## What is expected
Reproduce, word for word, the part of the items that opens with the line containing "At what (x,y)" and closes with the line containing "(1384, 152).", both of those lines included. Omit the pictures from your reproduction.
· · · ·
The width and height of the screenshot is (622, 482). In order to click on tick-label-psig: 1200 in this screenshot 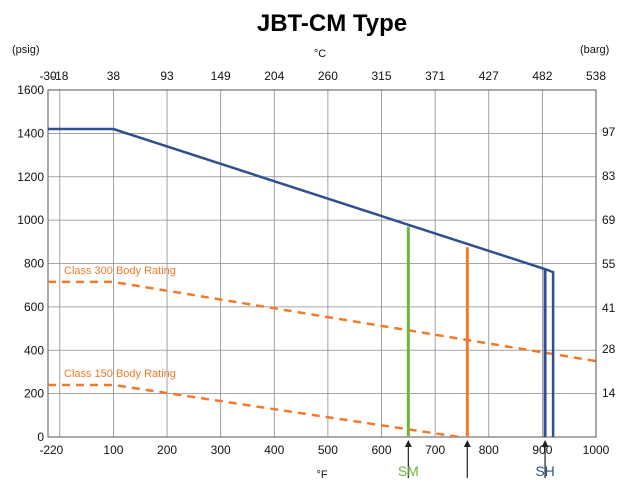, I will do `click(30, 177)`.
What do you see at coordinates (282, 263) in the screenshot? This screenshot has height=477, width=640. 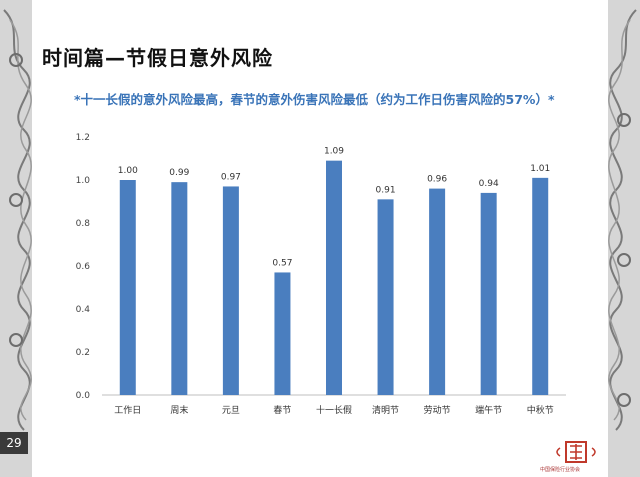 I see `data-label: 0.57` at bounding box center [282, 263].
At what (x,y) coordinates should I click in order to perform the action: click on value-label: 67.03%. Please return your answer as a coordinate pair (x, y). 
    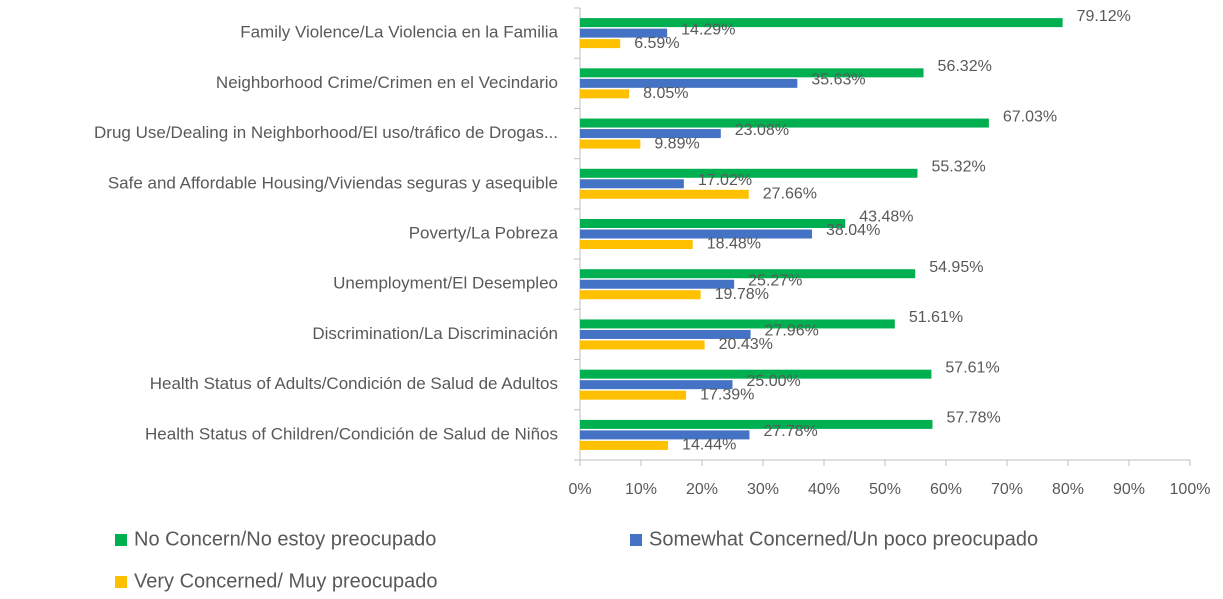
    Looking at the image, I should click on (1030, 116).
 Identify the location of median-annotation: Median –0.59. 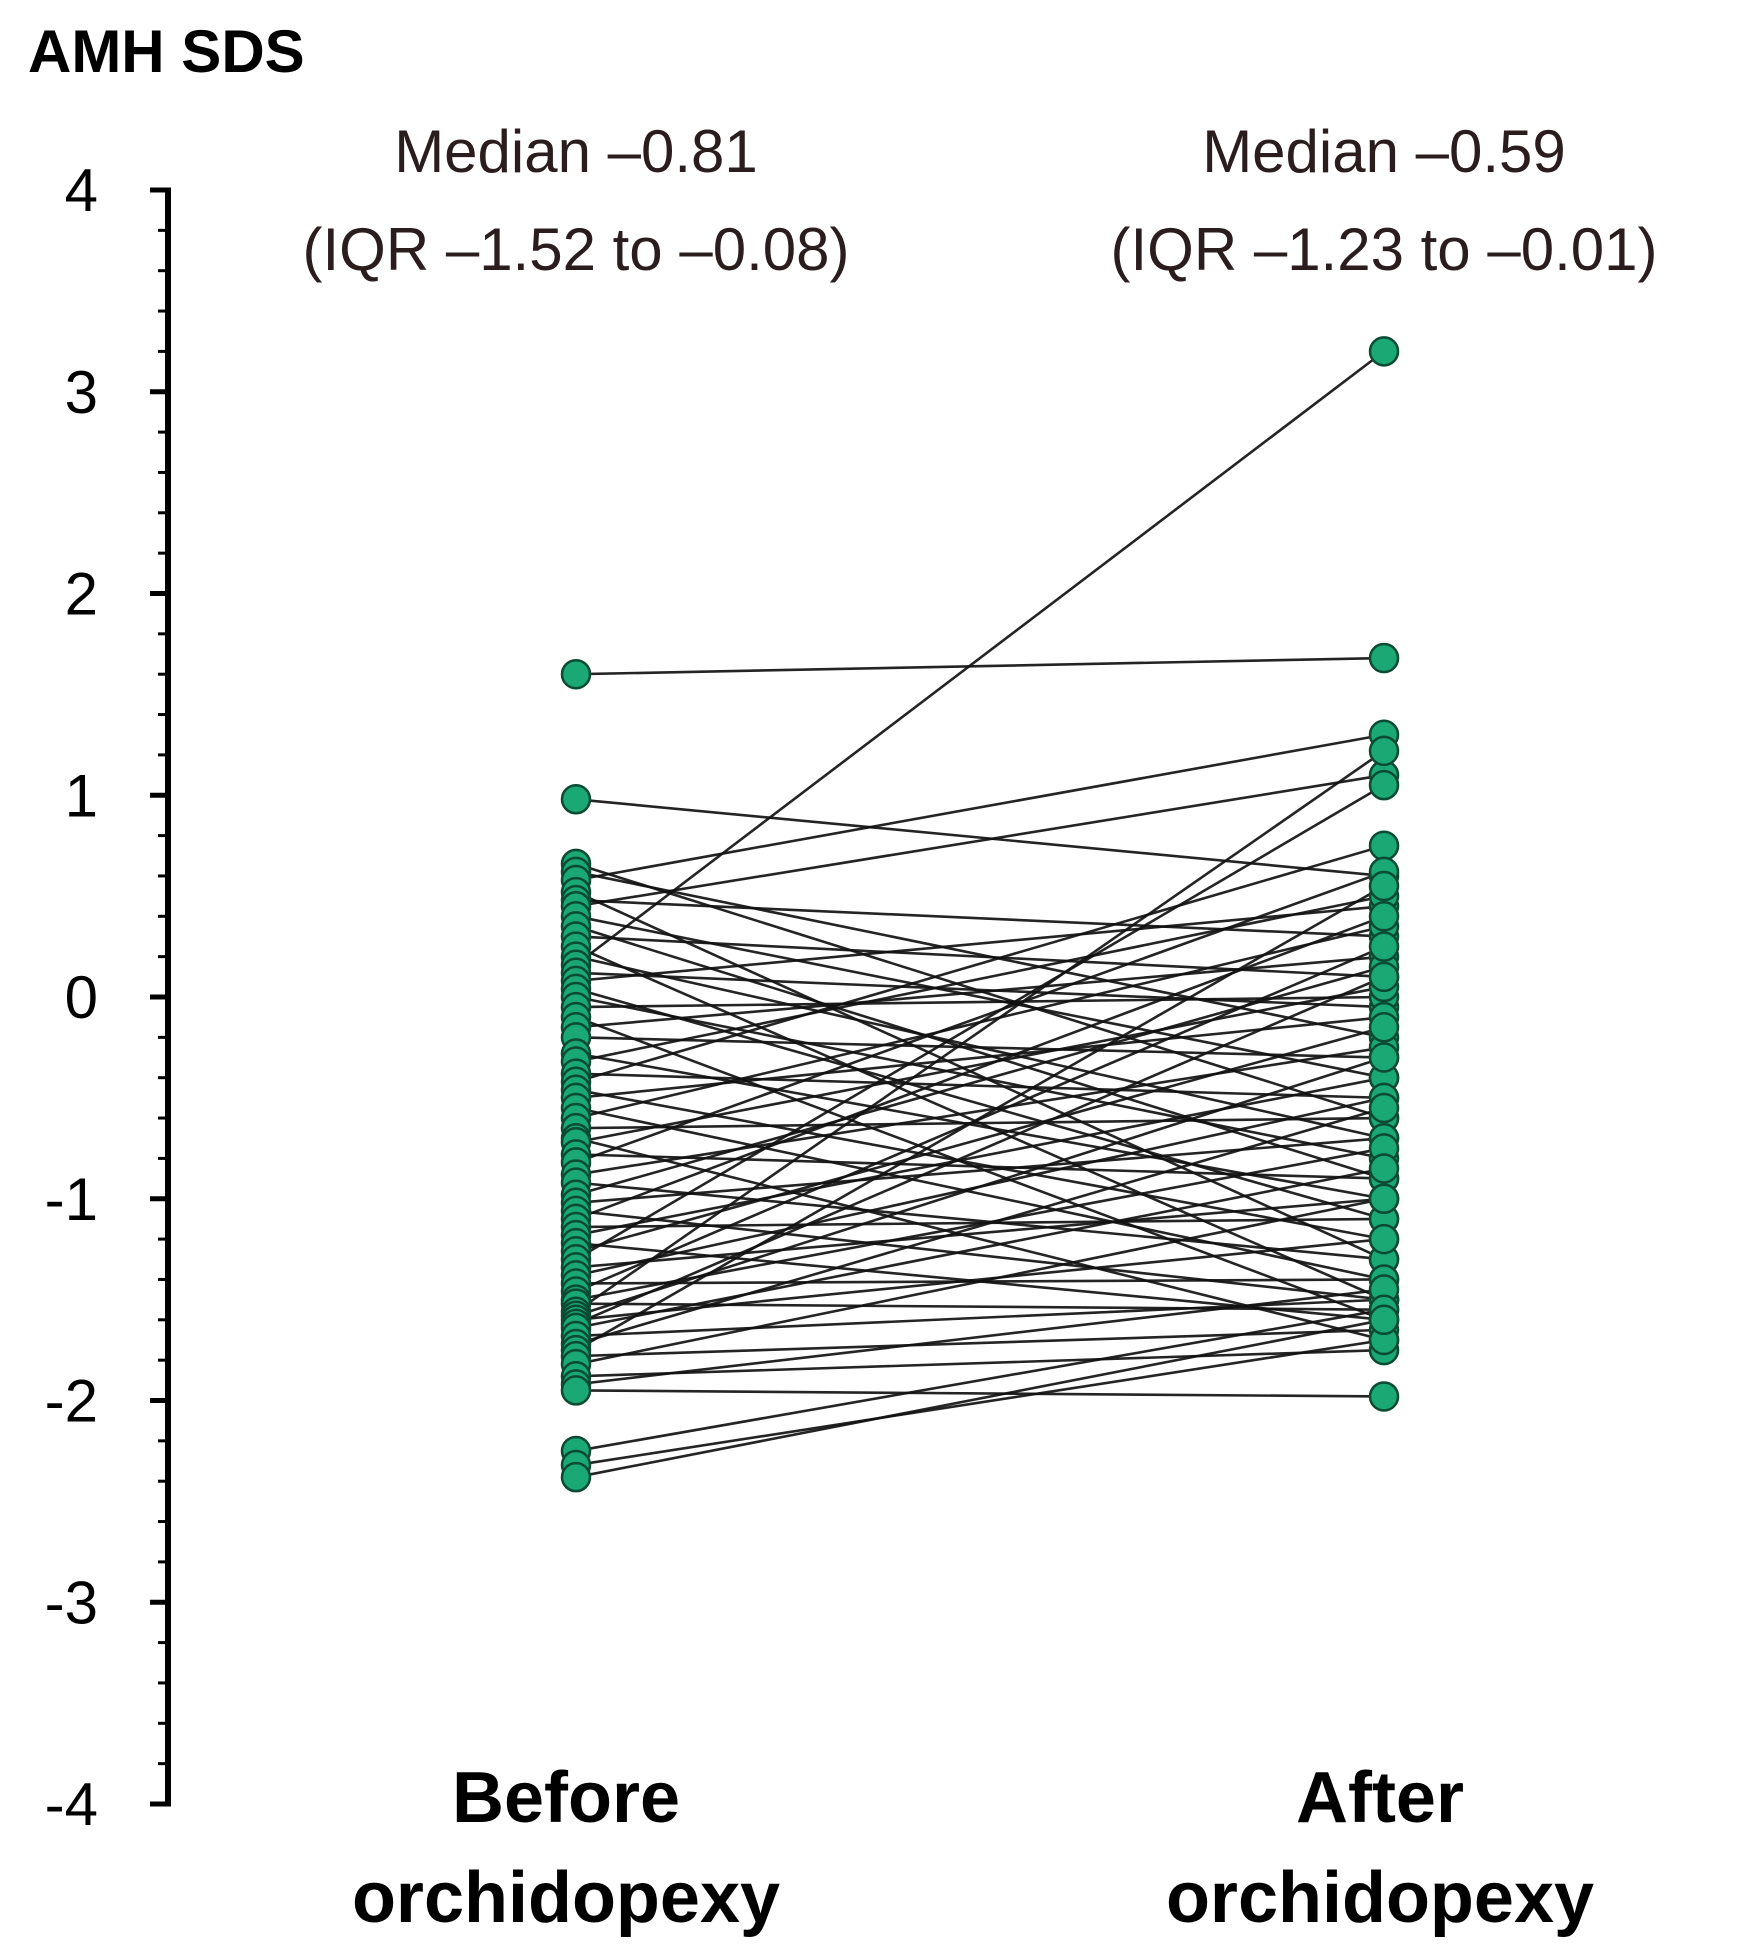
(1384, 152).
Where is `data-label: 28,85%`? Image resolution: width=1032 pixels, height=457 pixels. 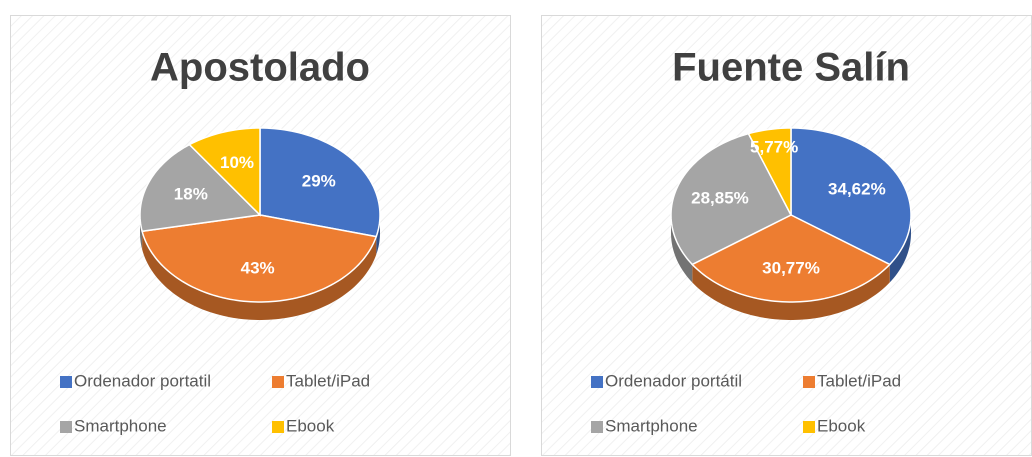 data-label: 28,85% is located at coordinates (720, 198).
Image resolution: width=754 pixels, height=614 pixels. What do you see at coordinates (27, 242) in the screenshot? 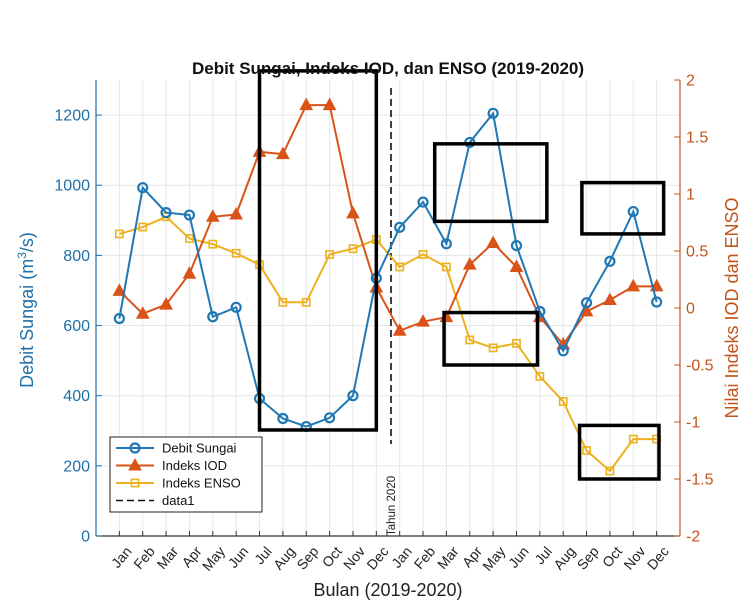
I see `y-axis-left-label-tail: /s)` at bounding box center [27, 242].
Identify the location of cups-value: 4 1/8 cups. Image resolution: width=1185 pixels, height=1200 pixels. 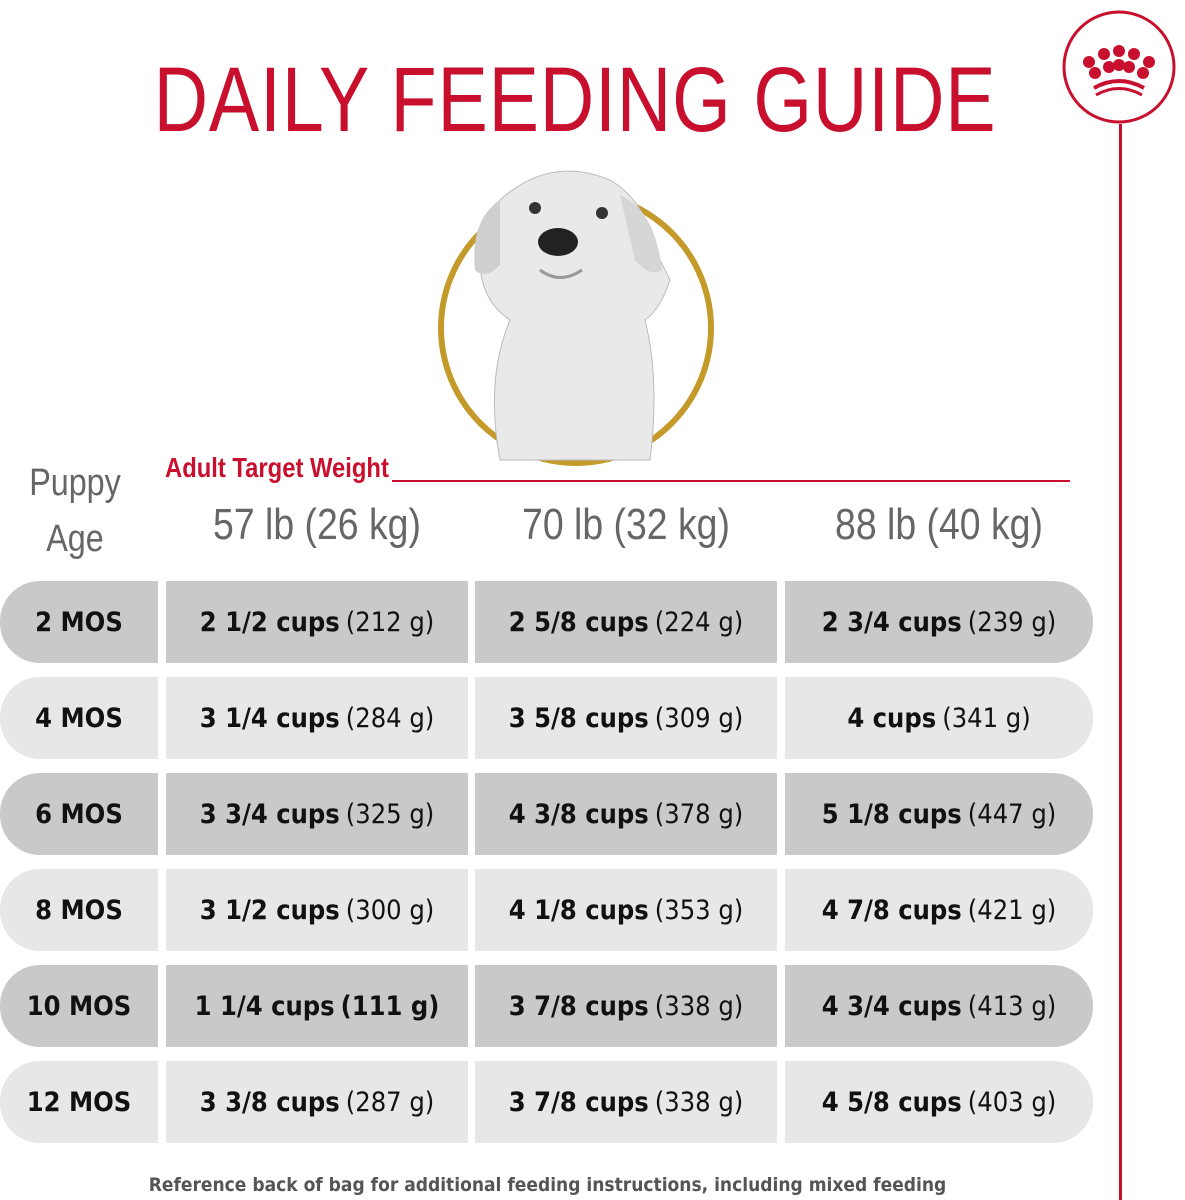
(578, 910).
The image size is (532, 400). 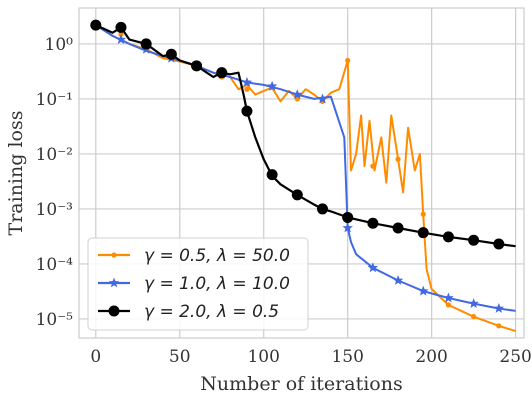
· · · ·
## Expected answer
At what (x,y) coordinates should I click in order to perform the action: click on value-label: 67.03%. Please return your answer as a coordinate pair (x, y). 
    Looking at the image, I should click on (1030, 116).
 Identify the location of median-annotation: Median –0.59. 
(1384, 152).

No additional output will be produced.